*** Opening of EXERCISE MATERIAL ***

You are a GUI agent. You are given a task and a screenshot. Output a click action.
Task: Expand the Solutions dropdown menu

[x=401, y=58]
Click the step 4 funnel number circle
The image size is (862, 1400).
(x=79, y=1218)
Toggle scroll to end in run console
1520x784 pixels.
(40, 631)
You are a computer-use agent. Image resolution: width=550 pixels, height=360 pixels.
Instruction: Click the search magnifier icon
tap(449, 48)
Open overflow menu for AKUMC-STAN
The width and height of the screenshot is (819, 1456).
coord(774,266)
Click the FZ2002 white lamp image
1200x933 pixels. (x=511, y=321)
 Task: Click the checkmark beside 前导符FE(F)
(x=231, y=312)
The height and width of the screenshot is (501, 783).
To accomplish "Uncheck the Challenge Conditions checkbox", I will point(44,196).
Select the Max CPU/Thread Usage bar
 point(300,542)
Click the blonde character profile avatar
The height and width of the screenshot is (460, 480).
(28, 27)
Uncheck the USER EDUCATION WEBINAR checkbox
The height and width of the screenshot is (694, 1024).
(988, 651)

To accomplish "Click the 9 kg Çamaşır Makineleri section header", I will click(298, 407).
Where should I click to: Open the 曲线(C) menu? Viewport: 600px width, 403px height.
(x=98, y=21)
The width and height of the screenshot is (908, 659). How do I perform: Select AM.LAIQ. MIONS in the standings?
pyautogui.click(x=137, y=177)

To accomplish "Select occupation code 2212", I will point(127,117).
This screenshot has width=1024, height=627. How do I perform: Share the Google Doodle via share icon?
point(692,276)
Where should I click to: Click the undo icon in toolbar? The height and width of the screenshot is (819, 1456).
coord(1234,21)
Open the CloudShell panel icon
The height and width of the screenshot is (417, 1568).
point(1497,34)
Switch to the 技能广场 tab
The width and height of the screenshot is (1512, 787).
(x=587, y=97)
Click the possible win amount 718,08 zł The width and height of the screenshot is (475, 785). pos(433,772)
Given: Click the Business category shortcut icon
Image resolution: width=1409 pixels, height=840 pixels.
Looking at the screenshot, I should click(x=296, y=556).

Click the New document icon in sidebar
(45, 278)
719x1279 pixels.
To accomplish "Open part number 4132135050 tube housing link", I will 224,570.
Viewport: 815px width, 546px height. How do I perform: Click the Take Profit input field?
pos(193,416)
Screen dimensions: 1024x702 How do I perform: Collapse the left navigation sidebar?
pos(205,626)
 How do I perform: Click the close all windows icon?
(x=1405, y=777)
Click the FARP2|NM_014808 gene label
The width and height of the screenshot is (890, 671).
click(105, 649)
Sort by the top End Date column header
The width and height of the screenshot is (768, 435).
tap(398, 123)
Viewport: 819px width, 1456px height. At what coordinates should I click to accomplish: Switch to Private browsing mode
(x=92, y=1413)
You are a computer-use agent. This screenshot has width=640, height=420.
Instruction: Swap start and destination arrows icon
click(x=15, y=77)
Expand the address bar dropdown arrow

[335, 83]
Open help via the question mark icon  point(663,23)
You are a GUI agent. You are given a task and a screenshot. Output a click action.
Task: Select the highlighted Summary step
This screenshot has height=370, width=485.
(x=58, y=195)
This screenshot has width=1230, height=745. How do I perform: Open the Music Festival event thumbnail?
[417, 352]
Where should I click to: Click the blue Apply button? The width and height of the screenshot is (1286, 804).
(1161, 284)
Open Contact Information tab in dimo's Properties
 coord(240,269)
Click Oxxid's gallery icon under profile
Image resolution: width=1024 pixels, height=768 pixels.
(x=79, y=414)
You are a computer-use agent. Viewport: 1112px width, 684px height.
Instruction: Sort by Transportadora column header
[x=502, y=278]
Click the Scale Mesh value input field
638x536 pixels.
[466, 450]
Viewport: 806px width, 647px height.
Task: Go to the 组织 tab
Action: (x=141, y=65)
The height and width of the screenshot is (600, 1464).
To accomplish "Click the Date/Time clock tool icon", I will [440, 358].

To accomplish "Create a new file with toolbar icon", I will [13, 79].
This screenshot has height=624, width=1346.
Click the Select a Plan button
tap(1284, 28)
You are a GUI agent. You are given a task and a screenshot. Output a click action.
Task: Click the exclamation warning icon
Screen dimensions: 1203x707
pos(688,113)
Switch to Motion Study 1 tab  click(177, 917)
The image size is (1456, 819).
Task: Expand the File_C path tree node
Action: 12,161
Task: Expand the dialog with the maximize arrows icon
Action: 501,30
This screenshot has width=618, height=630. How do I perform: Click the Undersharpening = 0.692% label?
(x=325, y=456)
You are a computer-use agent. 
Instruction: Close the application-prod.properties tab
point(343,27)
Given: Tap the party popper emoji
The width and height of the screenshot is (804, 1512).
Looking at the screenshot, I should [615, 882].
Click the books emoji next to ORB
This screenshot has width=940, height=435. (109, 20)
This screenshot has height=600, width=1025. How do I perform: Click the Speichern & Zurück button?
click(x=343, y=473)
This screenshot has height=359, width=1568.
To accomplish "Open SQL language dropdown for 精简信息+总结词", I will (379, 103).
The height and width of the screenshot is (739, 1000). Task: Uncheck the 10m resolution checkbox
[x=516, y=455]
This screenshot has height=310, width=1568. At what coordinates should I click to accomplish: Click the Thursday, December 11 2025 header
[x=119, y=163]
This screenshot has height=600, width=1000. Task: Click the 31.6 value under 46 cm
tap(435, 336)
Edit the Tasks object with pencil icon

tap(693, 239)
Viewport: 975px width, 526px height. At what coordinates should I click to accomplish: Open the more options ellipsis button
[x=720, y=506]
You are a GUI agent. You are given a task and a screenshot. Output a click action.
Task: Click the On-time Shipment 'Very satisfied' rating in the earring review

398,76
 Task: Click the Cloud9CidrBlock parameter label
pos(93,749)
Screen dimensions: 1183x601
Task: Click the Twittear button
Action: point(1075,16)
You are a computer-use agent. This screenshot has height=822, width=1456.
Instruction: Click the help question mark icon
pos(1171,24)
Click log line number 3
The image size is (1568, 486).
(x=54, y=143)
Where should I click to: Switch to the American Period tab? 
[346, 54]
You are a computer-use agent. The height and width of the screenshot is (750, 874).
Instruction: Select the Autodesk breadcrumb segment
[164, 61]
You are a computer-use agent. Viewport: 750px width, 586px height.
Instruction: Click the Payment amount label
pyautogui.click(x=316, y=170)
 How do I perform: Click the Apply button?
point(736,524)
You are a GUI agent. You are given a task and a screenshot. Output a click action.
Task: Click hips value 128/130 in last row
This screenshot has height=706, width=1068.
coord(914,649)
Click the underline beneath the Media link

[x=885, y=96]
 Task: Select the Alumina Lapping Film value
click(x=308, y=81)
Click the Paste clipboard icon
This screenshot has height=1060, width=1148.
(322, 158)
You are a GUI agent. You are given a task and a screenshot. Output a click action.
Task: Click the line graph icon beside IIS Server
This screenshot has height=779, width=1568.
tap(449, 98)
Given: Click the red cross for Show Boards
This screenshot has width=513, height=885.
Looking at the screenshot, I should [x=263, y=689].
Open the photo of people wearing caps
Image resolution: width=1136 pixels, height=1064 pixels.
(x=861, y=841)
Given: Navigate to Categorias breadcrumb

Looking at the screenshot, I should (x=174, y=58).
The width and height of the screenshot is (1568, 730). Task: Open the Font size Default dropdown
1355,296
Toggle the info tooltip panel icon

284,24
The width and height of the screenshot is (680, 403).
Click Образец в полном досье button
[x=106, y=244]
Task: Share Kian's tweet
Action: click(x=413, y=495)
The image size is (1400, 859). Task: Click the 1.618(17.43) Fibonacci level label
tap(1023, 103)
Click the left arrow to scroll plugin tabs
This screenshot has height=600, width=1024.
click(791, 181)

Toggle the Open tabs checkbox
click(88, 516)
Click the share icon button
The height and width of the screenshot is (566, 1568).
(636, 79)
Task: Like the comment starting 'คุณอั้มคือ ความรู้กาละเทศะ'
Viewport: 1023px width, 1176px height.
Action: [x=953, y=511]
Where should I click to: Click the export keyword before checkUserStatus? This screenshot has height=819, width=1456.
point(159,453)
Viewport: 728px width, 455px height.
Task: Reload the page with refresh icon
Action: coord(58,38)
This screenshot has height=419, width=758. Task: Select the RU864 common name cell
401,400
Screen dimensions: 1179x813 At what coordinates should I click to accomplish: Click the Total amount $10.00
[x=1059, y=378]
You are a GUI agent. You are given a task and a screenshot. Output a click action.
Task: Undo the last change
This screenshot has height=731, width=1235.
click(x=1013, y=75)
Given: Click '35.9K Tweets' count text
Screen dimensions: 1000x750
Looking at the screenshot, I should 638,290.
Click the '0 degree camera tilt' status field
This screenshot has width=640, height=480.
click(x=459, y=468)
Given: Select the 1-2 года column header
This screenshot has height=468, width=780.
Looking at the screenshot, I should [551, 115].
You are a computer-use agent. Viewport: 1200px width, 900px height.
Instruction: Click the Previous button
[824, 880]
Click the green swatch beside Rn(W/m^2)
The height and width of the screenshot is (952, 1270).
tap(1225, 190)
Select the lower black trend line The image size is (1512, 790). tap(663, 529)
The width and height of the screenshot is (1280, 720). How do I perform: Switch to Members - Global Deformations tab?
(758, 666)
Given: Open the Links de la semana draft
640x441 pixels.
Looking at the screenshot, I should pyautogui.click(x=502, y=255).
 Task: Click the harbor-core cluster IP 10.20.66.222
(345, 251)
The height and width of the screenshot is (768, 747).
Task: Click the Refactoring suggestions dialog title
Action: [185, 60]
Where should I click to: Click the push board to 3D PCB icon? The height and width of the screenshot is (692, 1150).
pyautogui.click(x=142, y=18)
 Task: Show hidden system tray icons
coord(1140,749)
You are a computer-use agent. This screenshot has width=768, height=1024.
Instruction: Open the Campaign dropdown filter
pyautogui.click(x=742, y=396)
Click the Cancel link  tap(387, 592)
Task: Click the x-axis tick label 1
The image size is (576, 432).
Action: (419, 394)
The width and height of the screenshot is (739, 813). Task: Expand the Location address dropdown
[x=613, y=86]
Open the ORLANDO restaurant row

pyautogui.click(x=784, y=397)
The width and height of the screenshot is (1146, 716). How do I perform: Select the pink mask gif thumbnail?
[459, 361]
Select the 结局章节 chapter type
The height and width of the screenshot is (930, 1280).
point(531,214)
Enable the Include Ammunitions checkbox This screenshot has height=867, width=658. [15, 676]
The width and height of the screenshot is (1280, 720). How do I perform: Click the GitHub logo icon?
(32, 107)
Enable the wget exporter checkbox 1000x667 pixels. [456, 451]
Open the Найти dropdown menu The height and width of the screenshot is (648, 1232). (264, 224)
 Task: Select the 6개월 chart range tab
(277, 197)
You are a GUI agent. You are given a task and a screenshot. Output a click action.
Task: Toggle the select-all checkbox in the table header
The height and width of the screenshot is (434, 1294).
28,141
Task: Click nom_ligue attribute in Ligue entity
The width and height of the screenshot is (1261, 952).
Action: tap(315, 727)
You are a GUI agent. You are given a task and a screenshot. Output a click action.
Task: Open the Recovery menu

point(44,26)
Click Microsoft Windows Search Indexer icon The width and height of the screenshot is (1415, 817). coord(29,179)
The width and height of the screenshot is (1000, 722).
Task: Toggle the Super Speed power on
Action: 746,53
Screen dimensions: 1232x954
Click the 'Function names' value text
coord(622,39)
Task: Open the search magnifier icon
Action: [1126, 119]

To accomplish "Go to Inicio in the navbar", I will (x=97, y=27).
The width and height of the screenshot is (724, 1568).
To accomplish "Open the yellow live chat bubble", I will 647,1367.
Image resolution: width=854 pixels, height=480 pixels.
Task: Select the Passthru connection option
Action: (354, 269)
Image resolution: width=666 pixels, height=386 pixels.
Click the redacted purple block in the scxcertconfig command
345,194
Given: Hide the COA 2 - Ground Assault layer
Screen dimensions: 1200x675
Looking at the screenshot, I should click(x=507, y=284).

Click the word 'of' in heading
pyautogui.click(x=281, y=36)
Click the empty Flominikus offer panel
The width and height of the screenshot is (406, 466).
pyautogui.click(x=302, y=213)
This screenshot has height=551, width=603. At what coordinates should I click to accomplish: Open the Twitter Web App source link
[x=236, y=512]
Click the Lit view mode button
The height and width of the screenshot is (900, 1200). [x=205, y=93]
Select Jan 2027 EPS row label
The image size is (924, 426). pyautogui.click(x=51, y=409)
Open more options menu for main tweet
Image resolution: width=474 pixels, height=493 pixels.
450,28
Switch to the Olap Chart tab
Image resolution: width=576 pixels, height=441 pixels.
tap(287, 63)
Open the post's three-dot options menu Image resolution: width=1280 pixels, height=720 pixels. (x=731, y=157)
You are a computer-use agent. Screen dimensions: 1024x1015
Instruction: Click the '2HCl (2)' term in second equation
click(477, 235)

*** Close of EXERCISE MATERIAL ***

— ASSIGNMENT —
The reply should consist solely of the lines above from the one that has "Click the '0 degree camera tilt' status field" through the one that has "You are a computer-use agent. Viewport: 1200px", reproduced exactly.

— RESULT —
Click the '0 degree camera tilt' status field
This screenshot has width=640, height=480.
click(x=459, y=468)
Given: Select the 1-2 года column header
This screenshot has height=468, width=780.
Looking at the screenshot, I should [551, 115].
You are a computer-use agent. Viewport: 1200px width, 900px height.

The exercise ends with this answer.